Si “bloguer” est un usage identifié, si le verbe a de l’avenir, “blog” est pour sa part un objet qui semble déjà vieux, en tous les cas banal. Certains se posent d’ailleurs la question de l’avenir du mot. De grosses questions aussi autour de la notion de conversation, où ça commence, où ça fini, de savoir si finalement le terme est-il lui-même approprié à ce dont on parle. Comme pour “coopération”, nous manipulons des instruments dont le sens mérite d’être précisé et affiné.
Enfin, j’ai trouvé que l’on se focalise beaucoup sur les utilisateurs-acteurs, en négligeant la masse de ceux qui ne font que consommer. Cela nous a valu jeudi de relancer le débat critique sur les statistiques d’audience des blogs, la dernière étude médiamétrie, ou encore du bon usage de Technorati et du ranking. Dans tout cela, il y a des progrès à faire.
Derrière l’écrit se trouve l’individu et c’est bien de lui qu’il s’agit maintenant, de la convergence de différentes pratiques d’existence et de partages qui fondent l’internet social. Clairement, l’identité et mêmes les identités sont à mon avis le thème à creuser. Ce qui se passe avec MySpace est à ce titre très intéressant, d’autant plus que ce n’est que le début. La question de la maîtrise de l’identité, sous tous ses sens, est posée.
Comme vous l’avez compris, l’heure n’est plus aux théories fumeuses, mais à la prudence dans le jugement. Derrière l’humilité non feinte de beaucoup d’intervenants face aux usages décrits, je crois surtout qu’il y a la conscience que le changement est maintenant entré dans une phase critique.
Plusieurs exemples ont été soulignés portant en effet sur des scénarios radicaux, des phénomènes de rejet de ceux qui font de la rétention d’information par exemple. On a bien vu aussi comment l’utilisateur peut vraiment prendre le pouvoir et faire de l’espace de coopération sur lequel il évolue un objet qu’il serait vain de vouloir contrôler et dangereux de fermer, au risque que cela se passe carrément en dehors. Les frontières des organisations deviennent floues et poreuses. Le management et le pilotage stratégique doivent évoluer ou subir. Cela n’a fait que me conforter sur mes convictions, avec la sensation qu’on est vraiment au pied du mur.

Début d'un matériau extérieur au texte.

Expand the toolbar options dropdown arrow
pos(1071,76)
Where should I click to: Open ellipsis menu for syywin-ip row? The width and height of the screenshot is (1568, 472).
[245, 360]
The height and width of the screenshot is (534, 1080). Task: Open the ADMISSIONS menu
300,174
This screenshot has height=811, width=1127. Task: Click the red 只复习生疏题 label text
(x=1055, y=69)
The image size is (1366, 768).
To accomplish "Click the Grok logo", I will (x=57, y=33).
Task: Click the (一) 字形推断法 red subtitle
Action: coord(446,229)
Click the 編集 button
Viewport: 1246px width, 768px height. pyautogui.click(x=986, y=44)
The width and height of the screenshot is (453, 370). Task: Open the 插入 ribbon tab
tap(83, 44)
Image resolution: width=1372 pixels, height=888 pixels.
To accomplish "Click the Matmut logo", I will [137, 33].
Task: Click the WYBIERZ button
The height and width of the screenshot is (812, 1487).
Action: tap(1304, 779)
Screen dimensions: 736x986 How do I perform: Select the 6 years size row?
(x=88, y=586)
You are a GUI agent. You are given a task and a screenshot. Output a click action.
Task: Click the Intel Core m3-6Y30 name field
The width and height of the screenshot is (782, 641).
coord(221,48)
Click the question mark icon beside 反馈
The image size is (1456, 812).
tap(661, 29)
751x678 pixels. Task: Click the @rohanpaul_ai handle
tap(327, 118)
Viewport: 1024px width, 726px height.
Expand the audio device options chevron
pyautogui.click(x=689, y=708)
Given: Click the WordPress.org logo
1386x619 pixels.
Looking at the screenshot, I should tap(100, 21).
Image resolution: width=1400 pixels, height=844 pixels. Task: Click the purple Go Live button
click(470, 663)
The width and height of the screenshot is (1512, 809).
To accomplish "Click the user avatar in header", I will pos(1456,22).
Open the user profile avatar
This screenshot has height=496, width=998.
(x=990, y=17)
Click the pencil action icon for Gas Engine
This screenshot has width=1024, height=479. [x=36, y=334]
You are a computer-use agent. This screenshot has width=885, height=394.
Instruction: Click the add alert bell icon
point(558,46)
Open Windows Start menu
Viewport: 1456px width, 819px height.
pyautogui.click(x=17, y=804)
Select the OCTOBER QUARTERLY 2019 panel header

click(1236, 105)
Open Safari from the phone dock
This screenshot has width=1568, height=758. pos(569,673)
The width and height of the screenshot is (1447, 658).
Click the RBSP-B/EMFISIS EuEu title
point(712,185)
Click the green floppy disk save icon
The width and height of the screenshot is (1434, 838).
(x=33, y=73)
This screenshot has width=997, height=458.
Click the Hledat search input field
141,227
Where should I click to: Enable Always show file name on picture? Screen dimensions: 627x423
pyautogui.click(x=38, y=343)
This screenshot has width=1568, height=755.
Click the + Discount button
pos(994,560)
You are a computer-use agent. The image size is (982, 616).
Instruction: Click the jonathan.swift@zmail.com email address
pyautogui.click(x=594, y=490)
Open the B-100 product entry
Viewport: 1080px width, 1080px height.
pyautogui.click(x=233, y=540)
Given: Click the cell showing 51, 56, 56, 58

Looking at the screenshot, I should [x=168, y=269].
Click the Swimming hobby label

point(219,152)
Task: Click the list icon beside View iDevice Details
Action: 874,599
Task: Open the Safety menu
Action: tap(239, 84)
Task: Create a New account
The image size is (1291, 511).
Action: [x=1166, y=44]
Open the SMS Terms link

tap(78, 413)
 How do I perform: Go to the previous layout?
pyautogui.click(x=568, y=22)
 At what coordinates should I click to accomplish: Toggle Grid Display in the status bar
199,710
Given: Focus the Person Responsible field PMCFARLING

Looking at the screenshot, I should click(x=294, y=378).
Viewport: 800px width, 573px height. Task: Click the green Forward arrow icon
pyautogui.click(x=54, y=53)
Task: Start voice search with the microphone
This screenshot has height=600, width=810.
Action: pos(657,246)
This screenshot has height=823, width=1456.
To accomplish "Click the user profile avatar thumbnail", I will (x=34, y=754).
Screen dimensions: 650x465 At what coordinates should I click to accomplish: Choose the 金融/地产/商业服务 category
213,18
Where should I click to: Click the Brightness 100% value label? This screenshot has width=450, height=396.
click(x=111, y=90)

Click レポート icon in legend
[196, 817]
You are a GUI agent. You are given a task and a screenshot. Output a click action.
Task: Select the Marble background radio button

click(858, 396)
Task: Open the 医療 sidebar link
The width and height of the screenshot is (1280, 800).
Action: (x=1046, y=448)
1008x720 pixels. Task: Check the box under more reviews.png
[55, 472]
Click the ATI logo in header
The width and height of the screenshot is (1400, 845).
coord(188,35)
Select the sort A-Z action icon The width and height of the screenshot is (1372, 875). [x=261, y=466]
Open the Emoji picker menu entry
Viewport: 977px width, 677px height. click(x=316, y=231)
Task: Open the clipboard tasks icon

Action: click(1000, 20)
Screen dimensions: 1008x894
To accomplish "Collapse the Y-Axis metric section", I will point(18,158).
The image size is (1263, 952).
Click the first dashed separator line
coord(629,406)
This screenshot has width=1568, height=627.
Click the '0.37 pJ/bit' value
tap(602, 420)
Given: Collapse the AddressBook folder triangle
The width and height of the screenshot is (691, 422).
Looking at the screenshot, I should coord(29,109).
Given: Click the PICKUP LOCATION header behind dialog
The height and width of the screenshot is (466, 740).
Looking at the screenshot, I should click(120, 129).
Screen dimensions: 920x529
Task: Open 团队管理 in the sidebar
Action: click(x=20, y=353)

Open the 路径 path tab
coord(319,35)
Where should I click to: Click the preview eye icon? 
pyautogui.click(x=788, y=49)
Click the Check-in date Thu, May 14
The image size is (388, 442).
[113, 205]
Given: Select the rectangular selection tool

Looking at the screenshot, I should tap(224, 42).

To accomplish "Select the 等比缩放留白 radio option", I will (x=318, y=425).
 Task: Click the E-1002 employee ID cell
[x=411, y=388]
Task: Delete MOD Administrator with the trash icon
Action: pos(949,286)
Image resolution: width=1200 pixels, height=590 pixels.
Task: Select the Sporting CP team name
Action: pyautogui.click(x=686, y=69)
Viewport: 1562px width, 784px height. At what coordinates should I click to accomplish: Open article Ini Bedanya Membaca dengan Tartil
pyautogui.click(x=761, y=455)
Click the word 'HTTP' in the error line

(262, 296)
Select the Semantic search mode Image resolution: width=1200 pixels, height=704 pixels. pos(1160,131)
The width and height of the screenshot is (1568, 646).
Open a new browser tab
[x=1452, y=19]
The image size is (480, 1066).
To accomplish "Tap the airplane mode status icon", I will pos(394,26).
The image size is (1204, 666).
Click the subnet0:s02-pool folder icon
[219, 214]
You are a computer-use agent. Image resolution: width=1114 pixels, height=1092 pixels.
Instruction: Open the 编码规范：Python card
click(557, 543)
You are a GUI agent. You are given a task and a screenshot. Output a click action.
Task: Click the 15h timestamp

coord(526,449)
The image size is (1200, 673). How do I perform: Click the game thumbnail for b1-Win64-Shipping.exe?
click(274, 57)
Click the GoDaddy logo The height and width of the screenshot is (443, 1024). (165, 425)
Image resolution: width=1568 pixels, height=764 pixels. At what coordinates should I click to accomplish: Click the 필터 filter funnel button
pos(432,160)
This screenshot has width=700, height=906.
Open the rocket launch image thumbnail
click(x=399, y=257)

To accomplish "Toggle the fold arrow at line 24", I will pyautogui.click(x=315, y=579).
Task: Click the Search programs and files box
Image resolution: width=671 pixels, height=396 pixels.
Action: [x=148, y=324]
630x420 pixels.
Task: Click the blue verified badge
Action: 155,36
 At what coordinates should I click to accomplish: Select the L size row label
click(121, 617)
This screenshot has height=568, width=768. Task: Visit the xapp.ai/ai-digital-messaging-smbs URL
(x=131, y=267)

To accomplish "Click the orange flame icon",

Je pense aussi à l’école et aux universités, institutions face à la vague et qui semblent assez immobiles…
Pour apporter un complément au billet de Christophe, il me semble assez frappant que si la question de l’émergence et des formes de la coopération dans l’internet de masse est posée depuis longtemps et assez bien décrite, son application au sein des organisations est source de profonde incertitudes. Bon, on est clairement en plein dans des sujets qui me sont chers, ceux du changement lié à l’intégration des modèle organisationnels liés à la société de l’information dans des modèles hiérarchique. Mais à l’image d’Euan, je crois qu’il faut rester humble, éviter de tirer des conclusions prématurées, de généraliser et commencer déjà par regarder ce qui se passe. Les choses sont très complexes et sans manichéisme.
Il y a déjà beaucoup d’écueils liés au cadre même d’exercice du métier (un exemple). Ensuite, l’opposition entre organigramme et organisation hiérarchique n’a pas de sens et le prétendu blocage des DSI doit être nuancé. Il y a des choses qui marchent ici et pas là, des utilisateurs qui s’investissent facilement ou non. Les cultures et le métier, le contexte, changent la donne.
Le processus d’intégration de la société est entré dans une phase dure. Plusieurs exemples l’ont souligné et Howard Rheingold l’a affirmé, l’heure est venu de constater que l’ancien monde est face au changement nécessaire, mais il ne faut pas pour autant être angélique et négliger sa faculté de résistance. Je ne peux m’empêcher de relier ce constat avec la DADVSI, mais il est clair que tant dans l’internet de masse que dans les organisations, la question n’es plus de savoir s’il faut ou non engager le changement, mais comment. Ceux qui pensent le contraire, qui pensent en élevant des digues se mettre à l’écart du changement, ceux qui pensent que chez eux c’est différent vont dans le mur. Le reste du monde avancera en contournant leur obstacle.